═════ Entries
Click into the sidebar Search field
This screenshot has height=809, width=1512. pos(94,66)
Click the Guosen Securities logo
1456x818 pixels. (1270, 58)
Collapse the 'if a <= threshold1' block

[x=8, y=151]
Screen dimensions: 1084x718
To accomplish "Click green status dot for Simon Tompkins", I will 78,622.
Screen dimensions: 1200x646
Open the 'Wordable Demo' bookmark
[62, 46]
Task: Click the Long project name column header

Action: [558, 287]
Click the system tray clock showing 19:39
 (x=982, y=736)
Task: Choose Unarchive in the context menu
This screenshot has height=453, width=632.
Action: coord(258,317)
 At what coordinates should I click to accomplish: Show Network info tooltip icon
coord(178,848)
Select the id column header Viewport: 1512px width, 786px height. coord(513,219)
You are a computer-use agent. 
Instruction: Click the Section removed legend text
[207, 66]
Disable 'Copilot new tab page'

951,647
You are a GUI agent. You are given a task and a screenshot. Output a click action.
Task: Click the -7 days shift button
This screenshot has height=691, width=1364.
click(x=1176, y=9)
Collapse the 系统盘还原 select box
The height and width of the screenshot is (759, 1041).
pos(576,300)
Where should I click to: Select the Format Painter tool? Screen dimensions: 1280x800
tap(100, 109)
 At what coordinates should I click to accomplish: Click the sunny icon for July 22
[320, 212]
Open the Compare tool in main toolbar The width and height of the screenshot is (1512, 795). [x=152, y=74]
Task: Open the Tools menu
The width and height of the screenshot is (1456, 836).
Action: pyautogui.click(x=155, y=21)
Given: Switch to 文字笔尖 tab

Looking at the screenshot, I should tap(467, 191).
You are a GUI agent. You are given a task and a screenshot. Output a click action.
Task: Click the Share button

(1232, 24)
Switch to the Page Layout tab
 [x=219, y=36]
══════════
Request: Copy the rows above again, swapping each "Screen dimensions" for "Screen size" and leaving everything else unchanged.

Exercise result:
Click into the sidebar Search field
This screenshot has height=809, width=1512. pos(94,66)
Click the Guosen Securities logo
1456x818 pixels. (1270, 58)
Collapse the 'if a <= threshold1' block

[x=8, y=151]
Screen size: 1084x718
To accomplish "Click green status dot for Simon Tompkins", I will 78,622.
Screen size: 1200x646
Open the 'Wordable Demo' bookmark
[62, 46]
Task: Click the Long project name column header

Action: [558, 287]
Click the system tray clock showing 19:39
 (x=982, y=736)
Task: Choose Unarchive in the context menu
This screenshot has height=453, width=632.
Action: coord(258,317)
 At what coordinates should I click to accomplish: Show Network info tooltip icon
coord(178,848)
Select the id column header Viewport: 1512px width, 786px height. coord(513,219)
You are a computer-use agent. 
Instruction: Click the Section removed legend text
[207, 66]
Disable 'Copilot new tab page'

951,647
You are a GUI agent. You are given a task and a screenshot. Output a click action.
Task: Click the -7 days shift button
This screenshot has height=691, width=1364.
click(x=1176, y=9)
Collapse the 系统盘还原 select box
The height and width of the screenshot is (759, 1041).
pos(576,300)
Where should I click to: Select the Format Painter tool? Screen size: 1280x800
tap(100, 109)
 At what coordinates should I click to accomplish: Click the sunny icon for July 22
[320, 212]
Open the Compare tool in main toolbar The width and height of the screenshot is (1512, 795). [x=152, y=74]
Task: Open the Tools menu
The width and height of the screenshot is (1456, 836).
Action: pyautogui.click(x=155, y=21)
Given: Switch to 文字笔尖 tab

Looking at the screenshot, I should tap(467, 191).
You are a GUI agent. You are given a task and a screenshot. Output a click action.
Task: Click the Share button

(1232, 24)
Switch to the Page Layout tab
 [x=219, y=36]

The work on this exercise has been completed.